When I entered the reserved compartment, it was overcrowded. Still, when I reached my seat, the person who had occupied that seat vacated for me.  Opposite to me was a young man reading some book. On my left was sitting a lady with a seven-year old boy in her lap. Well-dressed and with a basket in which some dress and some currency notes, I found squeezed in carelessly. The person opposite to me started making some comments in Malayalam, about the lady and the child. I signalled him to keep silent.
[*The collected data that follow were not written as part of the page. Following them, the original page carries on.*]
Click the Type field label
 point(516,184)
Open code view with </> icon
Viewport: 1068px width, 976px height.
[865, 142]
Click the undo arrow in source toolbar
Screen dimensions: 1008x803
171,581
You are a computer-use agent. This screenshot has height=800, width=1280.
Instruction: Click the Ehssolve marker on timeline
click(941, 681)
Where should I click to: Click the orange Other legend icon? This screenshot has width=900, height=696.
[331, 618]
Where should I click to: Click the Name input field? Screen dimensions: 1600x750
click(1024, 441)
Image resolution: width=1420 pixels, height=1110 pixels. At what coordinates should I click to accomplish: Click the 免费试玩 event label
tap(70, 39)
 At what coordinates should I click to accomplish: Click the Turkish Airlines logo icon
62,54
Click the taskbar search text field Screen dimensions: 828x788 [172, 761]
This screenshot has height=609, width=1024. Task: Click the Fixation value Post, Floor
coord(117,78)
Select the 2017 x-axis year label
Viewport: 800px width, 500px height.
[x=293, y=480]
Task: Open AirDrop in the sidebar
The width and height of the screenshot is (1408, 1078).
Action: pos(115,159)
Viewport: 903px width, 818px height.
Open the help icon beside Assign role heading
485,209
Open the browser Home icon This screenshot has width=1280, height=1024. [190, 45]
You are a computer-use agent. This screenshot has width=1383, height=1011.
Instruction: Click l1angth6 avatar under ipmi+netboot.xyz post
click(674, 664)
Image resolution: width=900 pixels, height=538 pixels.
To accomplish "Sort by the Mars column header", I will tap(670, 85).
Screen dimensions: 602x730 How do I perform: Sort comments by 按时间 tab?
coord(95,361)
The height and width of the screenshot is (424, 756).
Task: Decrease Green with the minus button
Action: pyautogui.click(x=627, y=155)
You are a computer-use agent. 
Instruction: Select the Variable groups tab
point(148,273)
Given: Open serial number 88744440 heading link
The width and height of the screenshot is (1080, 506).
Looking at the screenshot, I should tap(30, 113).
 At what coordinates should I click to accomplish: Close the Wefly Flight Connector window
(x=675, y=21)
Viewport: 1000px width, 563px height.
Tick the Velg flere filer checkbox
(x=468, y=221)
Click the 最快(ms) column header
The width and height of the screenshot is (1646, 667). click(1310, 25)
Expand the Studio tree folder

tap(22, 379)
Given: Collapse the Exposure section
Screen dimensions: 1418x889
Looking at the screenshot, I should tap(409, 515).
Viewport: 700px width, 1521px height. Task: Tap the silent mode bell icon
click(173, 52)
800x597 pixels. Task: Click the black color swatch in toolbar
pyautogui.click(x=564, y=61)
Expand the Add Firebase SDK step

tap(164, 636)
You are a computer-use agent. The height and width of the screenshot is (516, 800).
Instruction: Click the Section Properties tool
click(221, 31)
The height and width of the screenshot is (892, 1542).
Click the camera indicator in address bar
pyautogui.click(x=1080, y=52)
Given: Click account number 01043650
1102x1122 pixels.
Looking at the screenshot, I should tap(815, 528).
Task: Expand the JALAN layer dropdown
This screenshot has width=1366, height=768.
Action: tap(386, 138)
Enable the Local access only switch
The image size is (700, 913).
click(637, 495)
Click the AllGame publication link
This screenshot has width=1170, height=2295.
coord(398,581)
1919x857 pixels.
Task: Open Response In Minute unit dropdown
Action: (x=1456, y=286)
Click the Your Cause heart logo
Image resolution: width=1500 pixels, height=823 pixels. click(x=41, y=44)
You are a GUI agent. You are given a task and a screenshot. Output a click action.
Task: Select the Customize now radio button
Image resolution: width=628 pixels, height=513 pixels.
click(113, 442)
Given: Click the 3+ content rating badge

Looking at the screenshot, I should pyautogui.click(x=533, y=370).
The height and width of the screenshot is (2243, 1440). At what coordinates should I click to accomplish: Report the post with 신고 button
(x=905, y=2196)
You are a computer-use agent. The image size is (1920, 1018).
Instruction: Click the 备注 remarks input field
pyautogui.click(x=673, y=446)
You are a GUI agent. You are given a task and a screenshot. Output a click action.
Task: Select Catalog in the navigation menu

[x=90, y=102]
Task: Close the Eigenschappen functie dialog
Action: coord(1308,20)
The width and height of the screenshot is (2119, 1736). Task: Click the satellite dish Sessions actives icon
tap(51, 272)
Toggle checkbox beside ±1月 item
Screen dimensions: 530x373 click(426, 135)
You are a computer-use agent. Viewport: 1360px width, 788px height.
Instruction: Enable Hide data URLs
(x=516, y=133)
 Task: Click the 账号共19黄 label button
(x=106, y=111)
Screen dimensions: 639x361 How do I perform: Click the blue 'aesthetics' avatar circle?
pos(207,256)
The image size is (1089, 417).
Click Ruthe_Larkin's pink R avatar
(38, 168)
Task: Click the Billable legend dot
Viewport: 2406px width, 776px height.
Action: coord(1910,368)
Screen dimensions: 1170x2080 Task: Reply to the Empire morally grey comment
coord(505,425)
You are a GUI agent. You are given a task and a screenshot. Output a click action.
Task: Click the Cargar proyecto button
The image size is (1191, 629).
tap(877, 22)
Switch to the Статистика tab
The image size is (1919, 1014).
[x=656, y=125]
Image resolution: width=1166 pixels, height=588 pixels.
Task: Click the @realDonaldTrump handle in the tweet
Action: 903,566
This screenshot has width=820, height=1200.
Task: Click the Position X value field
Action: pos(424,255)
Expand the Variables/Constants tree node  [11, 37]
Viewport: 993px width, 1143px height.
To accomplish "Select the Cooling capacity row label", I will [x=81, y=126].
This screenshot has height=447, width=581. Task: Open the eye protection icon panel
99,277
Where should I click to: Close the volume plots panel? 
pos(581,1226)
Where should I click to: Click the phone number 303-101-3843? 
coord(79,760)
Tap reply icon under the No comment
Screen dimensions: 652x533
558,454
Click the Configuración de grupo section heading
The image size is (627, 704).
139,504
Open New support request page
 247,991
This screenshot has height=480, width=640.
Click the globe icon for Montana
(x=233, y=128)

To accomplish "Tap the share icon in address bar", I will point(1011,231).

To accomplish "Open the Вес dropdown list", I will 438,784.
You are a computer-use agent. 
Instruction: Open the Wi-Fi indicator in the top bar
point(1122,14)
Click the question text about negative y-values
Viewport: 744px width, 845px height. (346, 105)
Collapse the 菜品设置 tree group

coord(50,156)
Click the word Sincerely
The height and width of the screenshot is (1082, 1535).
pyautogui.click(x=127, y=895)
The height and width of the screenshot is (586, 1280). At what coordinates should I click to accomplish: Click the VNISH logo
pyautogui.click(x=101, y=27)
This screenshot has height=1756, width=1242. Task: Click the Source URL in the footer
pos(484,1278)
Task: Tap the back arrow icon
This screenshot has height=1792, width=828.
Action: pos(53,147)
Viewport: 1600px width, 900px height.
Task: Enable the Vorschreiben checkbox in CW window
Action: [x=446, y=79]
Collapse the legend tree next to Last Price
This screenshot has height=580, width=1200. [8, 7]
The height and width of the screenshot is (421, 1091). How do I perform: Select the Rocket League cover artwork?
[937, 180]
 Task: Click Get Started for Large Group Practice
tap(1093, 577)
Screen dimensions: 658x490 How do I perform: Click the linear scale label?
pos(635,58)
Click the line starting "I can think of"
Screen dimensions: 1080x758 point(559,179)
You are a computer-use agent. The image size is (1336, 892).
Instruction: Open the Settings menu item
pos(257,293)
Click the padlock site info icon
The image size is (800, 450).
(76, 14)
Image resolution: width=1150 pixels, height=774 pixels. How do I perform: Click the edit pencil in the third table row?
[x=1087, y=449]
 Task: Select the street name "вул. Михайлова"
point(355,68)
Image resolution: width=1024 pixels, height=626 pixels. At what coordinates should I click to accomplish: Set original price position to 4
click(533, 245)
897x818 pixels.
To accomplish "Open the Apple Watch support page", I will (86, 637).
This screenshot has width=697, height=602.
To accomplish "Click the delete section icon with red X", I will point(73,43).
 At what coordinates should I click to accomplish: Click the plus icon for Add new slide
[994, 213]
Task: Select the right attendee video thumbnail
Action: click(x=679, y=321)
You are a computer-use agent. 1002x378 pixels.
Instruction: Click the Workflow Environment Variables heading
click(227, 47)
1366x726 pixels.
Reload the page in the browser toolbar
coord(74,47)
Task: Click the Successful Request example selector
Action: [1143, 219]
Till Pune, the entire crowd was accommodated in the compartment and there, all unreserved passengers were pushed out of the compartment by Railway staff with police support. The lady on my left was a ‘proud’ daughter-in-law of a conservative muslim family in Kozhikode and was traveling to leave her son in Kerala and come back to Mumbai. They could not enter their house in Masjid area after the riots started and last two days, staying with some Hindu friends, had no contact with her husband also. The previous day, this seven year old happened to witness the brutal killing of a neighbour and asked mother: “Umma, just like a goat is killed, they killed men…I saw that…Will they kill us also?”
She decided to leave the boy in Kerala and come back and search for her husband.
On the day she had boarded the train for Kerala, she borrowed some cash from a Hindu friend and picked up whatever was with her, whatever her son and she were wearing (including some imitation jewellery) and the balance cash was visibly lying open in the bag which we noticed. She did the make-up and changeover because she was going to her In-law’s place to leave the child and did not want the M-i-L to see them in ‘bad shape’. I had no answer to many questions she raised, like “See, we are in this train. If I or you needs a help, we will be extending it without bothering about the community each of us belong. In the area we live, both communities have been living in harmony. What has gone wrong with all of us, in these few days?” That boy must be around 30 now. Hope he and his mother returned to Mumbai, completed his education and is living peacefully.
Third day when I reached Badagara Railway Station to board the train for Mumbai, the situation in Mumbai was worse. Railway staff tried to persuade me not to travel. I insisted that, if the train is going, I was traveling. The compartment I was accommodated had 72 sleeper-berths and only two were occupied from Badagara to Victoria Terminus. Changing two suburban locals and walking some distance I reached RBI’s Gokuldham Quarters to find my family safe.